The job description includes long hours, nearly no pay and overseeing a daunting gaming expansion that will see the chronically understaffed board’s workload skyrocket in the months ahead. On tap are six new casinos, slots and table games at the state’s three horse racing tracks, a new south suburban “racino,” even more video gambling machines and an entirely new industry to legitimize: sports betting.

“Take a look at how much money the board brings in [about $466 million in taxes last year], and say if you were a corporation, what would you be paying the board?” Jaffe says. “Here, you get paid for two meetings a month.”

Former Illinois Gaming Board chairman Aaron Jaffe pictured in June 2011.
Former Illinois Gaming Board chairman Aaron Jaffe pictured in June 2011.
Sun-Times file photo

And just a $300 per diem at that.

The board is scheduled to meet next Thursday for the first time since Pritzker signed the huge expansion into law June 28 — and for the first time since former board chairman Don Tracy’s term expired July 1.

A Pritzker spokesperson noted the governor doesn’t have a deadline to make the appointments.

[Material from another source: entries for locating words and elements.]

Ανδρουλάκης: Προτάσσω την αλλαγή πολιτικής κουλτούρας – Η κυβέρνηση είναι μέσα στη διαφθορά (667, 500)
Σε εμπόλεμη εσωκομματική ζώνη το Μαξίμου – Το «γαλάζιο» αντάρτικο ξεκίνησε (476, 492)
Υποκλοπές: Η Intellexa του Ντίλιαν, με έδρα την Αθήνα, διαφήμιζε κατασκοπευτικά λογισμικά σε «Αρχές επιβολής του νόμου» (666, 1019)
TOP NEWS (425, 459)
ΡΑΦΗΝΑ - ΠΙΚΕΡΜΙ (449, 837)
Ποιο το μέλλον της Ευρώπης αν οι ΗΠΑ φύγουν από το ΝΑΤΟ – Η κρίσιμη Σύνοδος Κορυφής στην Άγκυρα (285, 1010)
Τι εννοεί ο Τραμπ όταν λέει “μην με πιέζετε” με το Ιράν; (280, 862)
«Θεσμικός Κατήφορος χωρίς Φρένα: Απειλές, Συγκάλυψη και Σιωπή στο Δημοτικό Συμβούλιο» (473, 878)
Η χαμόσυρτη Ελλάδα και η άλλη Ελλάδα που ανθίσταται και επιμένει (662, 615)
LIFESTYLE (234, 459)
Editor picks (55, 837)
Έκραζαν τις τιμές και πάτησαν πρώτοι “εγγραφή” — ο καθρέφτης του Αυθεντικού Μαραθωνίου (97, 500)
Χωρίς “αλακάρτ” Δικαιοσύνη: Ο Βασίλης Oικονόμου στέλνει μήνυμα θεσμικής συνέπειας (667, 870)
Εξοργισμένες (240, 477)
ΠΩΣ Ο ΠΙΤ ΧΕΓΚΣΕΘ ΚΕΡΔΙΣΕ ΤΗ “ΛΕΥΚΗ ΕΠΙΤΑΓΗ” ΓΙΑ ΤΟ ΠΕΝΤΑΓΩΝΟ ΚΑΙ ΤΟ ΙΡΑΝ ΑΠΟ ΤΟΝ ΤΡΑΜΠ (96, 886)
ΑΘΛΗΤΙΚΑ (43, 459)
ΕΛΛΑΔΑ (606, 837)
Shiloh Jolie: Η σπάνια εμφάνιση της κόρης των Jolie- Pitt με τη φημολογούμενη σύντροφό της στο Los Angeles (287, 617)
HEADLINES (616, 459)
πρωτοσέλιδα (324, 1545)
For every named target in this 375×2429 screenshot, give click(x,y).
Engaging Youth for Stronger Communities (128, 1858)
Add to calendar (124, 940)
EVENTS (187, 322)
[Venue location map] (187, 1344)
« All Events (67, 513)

And the board still has a quorum to take vote action with three members in place, including Northbrook accountant Steve Dolins, who was appointed by former Gov. Bruce Rauner. Pritzker has appointed the other two members since March: Chicago Police Sgt. Ruben Ramirez Jr., a supervisor in the city’s Organized Crime Bureau; and CNA Insurance corporate attorney Dionne Hayden.

From left: Gaming board members Steven Dolins, Don Tracy, Ruben Ramirez and Dionne Hayden at a June 2019 board meeting.
From left: Gaming board members Steven Dolins, Don Tracy, Ruben Ramirez and Dionne Hayden at a June 2019 board meeting.
Mitchell Armentrout/Sun-Times

Tracy, a Rauner appointee, says he’s surprised his board slot still hasn’t been filled even though he offered his resignation shortly after Pritzker was elected last November.

“These are not the easiest spots to fill,” the Springfield attorney says. “I found it very challenging, particularly for someone with a full-time job.”

Tracy estimates he spent up to 400 hours per year on gaming board business on top of his private practice, making several trips a month from the state capital to Chicago for regular meetings with staff.

Jaffe, who was retired along with most of his cohorts, says he spent the bulk of the work week at the gaming board’s Loop headquarters.

The board had about 200 workers back then, according to Jaffe. That was up to 235 by the end of last year, including 78 Illinois State Police troopers, seven technology department workers and 150 directly employed by the gaming board.

“I always said we needed to double our staff. We never got it. And that was before video gaming took off,” Jaffe says, referring to the roughly 7,000 video gaming establishments that are nearly equivalent to six casinos.

“Never, ever has the gaming board had adequate staffing,” Jaffe says. “We are talking about extensive investigations. There’s always opportunity for the criminal element to creep in someplace.”

Tracy says despite being “severely understaffed” in the board’s legal department midway through his tenure, they had enough manpower for investigations and background checks.

“But proactive raids, random spot checks — that’s where we were probably understaffed,” Tracy says.

Pritzker’s state budget does set aside new money for the gaming board, with 35 new employees and an $8 million funding increase to about $162 million.

The three current board members meet state law requirements that the board include a lawyer, accountant and someone with law enforcement background.

The only other requirements for potential members are “a reasonable knowledge of the practice, procedure and principles of gambling operations,” no criminal record and no financial interest in any gambling operations.

Tracy noted Pritzker is responsible for making appointments to nearly 300 state boards and commissions.

Asked about his gaming board search several times since the bill signing, Pritzker said during an appearance last week “that’s all happening right now.

“We’ll be making announcements about the members and the chair of the gaming board as soon as we can.”